- [WORK TO BE COMPLETED]:
Edit the items below so that every occurrence of "Screen dimensions" becomes "Display size", leaving all other text unchanged.
--- start of DATASET ENTRIES ---
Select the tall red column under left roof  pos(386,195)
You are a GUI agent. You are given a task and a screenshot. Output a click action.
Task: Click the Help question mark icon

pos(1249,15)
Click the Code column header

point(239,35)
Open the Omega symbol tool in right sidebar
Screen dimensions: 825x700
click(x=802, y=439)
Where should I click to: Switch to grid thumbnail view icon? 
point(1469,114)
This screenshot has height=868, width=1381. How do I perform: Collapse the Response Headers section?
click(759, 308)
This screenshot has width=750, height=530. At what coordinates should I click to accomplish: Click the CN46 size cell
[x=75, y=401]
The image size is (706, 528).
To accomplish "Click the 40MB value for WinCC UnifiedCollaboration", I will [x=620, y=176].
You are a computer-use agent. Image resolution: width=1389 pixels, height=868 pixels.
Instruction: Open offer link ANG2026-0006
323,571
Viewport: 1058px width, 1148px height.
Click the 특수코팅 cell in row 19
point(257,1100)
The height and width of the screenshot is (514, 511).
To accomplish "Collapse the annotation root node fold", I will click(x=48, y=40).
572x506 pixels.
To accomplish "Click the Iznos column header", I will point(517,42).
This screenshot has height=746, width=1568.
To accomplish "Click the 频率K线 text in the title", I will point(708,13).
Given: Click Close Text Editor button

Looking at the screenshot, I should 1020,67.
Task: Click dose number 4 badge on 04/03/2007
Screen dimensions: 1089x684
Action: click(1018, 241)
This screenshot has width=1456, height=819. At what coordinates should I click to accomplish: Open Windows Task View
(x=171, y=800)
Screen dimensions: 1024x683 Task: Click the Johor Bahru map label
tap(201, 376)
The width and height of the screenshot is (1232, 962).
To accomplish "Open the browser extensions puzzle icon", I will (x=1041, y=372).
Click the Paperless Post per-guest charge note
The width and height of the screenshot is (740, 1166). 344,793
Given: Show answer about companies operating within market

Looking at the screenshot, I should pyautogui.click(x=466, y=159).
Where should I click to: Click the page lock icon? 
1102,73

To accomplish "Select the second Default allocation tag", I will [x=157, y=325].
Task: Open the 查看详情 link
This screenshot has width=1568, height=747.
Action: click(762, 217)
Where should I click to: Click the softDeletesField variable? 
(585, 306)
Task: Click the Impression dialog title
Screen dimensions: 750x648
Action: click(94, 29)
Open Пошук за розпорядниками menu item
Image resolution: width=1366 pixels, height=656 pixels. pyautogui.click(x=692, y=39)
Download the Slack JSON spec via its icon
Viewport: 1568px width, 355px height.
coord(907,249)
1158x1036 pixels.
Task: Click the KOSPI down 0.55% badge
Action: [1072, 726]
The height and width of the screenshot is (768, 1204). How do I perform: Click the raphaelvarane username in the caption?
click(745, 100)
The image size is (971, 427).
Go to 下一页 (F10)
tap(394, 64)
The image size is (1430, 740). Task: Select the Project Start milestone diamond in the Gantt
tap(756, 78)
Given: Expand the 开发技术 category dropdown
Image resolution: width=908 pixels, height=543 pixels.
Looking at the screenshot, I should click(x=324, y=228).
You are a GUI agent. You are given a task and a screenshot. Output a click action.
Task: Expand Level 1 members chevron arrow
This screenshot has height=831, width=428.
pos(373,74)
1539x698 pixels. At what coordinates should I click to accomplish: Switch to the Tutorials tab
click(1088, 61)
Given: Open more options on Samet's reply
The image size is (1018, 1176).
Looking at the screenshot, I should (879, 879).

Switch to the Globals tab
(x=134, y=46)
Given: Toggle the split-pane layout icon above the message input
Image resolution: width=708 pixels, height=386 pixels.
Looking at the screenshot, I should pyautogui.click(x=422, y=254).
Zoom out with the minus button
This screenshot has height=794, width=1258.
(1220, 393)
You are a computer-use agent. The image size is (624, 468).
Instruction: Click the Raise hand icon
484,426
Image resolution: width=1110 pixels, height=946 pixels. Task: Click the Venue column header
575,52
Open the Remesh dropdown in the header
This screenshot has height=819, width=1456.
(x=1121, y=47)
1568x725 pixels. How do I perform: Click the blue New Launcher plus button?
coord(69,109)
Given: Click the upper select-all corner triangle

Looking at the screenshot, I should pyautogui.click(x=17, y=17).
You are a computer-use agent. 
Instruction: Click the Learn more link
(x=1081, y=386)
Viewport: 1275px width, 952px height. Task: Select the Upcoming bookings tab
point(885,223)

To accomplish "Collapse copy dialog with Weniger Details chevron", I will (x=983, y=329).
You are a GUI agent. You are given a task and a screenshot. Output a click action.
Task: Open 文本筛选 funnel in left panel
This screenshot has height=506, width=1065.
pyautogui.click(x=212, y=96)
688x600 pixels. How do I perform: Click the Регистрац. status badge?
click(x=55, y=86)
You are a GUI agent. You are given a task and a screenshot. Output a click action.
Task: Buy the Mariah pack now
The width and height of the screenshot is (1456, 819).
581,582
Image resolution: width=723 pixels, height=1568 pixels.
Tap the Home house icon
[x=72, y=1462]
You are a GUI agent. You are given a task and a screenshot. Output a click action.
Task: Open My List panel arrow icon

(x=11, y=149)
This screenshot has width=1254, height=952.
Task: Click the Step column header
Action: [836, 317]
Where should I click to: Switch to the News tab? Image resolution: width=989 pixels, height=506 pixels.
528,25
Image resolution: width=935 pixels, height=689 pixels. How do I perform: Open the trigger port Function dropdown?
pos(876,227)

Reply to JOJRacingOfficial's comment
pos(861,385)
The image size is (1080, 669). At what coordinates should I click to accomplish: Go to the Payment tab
--- end of DATASET ENTRIES ---
- [FULL RESPONSE]:
Select the tall red column under left roof  pos(386,195)
You are a GUI agent. You are given a task and a screenshot. Output a click action.
Task: Click the Help question mark icon

pos(1249,15)
Click the Code column header

point(239,35)
Open the Omega symbol tool in right sidebar
Display size: 825x700
click(x=802, y=439)
Where should I click to: Switch to grid thumbnail view icon? 
point(1469,114)
This screenshot has height=868, width=1381. How do I perform: Collapse the Response Headers section?
click(759, 308)
This screenshot has width=750, height=530. At what coordinates should I click to accomplish: Click the CN46 size cell
[x=75, y=401]
The image size is (706, 528).
To accomplish "Click the 40MB value for WinCC UnifiedCollaboration", I will [x=620, y=176].
You are a computer-use agent. Image resolution: width=1389 pixels, height=868 pixels.
Instruction: Open offer link ANG2026-0006
323,571
Viewport: 1058px width, 1148px height.
Click the 특수코팅 cell in row 19
point(257,1100)
The height and width of the screenshot is (514, 511).
To accomplish "Collapse the annotation root node fold", I will click(x=48, y=40).
572x506 pixels.
To accomplish "Click the Iznos column header", I will point(517,42).
This screenshot has height=746, width=1568.
To accomplish "Click the 频率K线 text in the title", I will point(708,13).
Given: Click Close Text Editor button

Looking at the screenshot, I should 1020,67.
Task: Click dose number 4 badge on 04/03/2007
Display size: 1089x684
Action: click(1018, 241)
This screenshot has width=1456, height=819. At what coordinates should I click to accomplish: Open Windows Task View
(x=171, y=800)
Display size: 1024x683 Task: Click the Johor Bahru map label
tap(201, 376)
The width and height of the screenshot is (1232, 962).
To accomplish "Open the browser extensions puzzle icon", I will (x=1041, y=372).
Click the Paperless Post per-guest charge note
The width and height of the screenshot is (740, 1166). 344,793
Given: Show answer about companies operating within market

Looking at the screenshot, I should pyautogui.click(x=466, y=159).
Where should I click to: Click the page lock icon? 
1102,73

To accomplish "Select the second Default allocation tag", I will [x=157, y=325].
Task: Open the 查看详情 link
This screenshot has width=1568, height=747.
Action: click(762, 217)
Where should I click to: Click the softDeletesField variable? 
(585, 306)
Task: Click the Impression dialog title
Display size: 750x648
Action: click(94, 29)
Open Пошук за розпорядниками menu item
Image resolution: width=1366 pixels, height=656 pixels. pyautogui.click(x=692, y=39)
Download the Slack JSON spec via its icon
Viewport: 1568px width, 355px height.
coord(907,249)
1158x1036 pixels.
Task: Click the KOSPI down 0.55% badge
Action: [1072, 726]
The height and width of the screenshot is (768, 1204). How do I perform: Click the raphaelvarane username in the caption?
click(745, 100)
The image size is (971, 427).
Go to 下一页 (F10)
tap(394, 64)
The image size is (1430, 740). Task: Select the Project Start milestone diamond in the Gantt
tap(756, 78)
Given: Expand the 开发技术 category dropdown
Image resolution: width=908 pixels, height=543 pixels.
Looking at the screenshot, I should click(x=324, y=228).
You are a GUI agent. You are given a task and a screenshot. Output a click action.
Task: Expand Level 1 members chevron arrow
This screenshot has height=831, width=428.
pos(373,74)
1539x698 pixels. At what coordinates should I click to accomplish: Switch to the Tutorials tab
click(1088, 61)
Given: Open more options on Samet's reply
The image size is (1018, 1176).
Looking at the screenshot, I should (879, 879).

Switch to the Globals tab
(x=134, y=46)
Given: Toggle the split-pane layout icon above the message input
Image resolution: width=708 pixels, height=386 pixels.
Looking at the screenshot, I should pyautogui.click(x=422, y=254).
Zoom out with the minus button
This screenshot has height=794, width=1258.
(1220, 393)
You are a computer-use agent. The image size is (624, 468).
Instruction: Click the Raise hand icon
484,426
Image resolution: width=1110 pixels, height=946 pixels. Task: Click the Venue column header
575,52
Open the Remesh dropdown in the header
This screenshot has height=819, width=1456.
(x=1121, y=47)
1568x725 pixels. How do I perform: Click the blue New Launcher plus button?
coord(69,109)
Given: Click the upper select-all corner triangle

Looking at the screenshot, I should pyautogui.click(x=17, y=17).
You are a computer-use agent. 
Instruction: Click the Learn more link
(x=1081, y=386)
Viewport: 1275px width, 952px height. Task: Select the Upcoming bookings tab
point(885,223)

To accomplish "Collapse copy dialog with Weniger Details chevron", I will (x=983, y=329).
You are a GUI agent. You are given a task and a screenshot. Output a click action.
Task: Open 文本筛选 funnel in left panel
This screenshot has height=506, width=1065.
pyautogui.click(x=212, y=96)
688x600 pixels. How do I perform: Click the Регистрац. status badge?
click(x=55, y=86)
You are a GUI agent. You are given a task and a screenshot. Output a click action.
Task: Buy the Mariah pack now
The width and height of the screenshot is (1456, 819).
581,582
Image resolution: width=723 pixels, height=1568 pixels.
Tap the Home house icon
[x=72, y=1462]
You are a GUI agent. You are given a task and a screenshot. Output a click action.
Task: Open My List panel arrow icon

(x=11, y=149)
This screenshot has width=1254, height=952.
Task: Click the Step column header
Action: [836, 317]
Where should I click to: Switch to the News tab? Image resolution: width=989 pixels, height=506 pixels.
528,25
Image resolution: width=935 pixels, height=689 pixels. How do I perform: Open the trigger port Function dropdown?
pos(876,227)

Reply to JOJRacingOfficial's comment
pos(861,385)
The image size is (1080, 669). At what coordinates should I click to accomplish: Go to the Payment tab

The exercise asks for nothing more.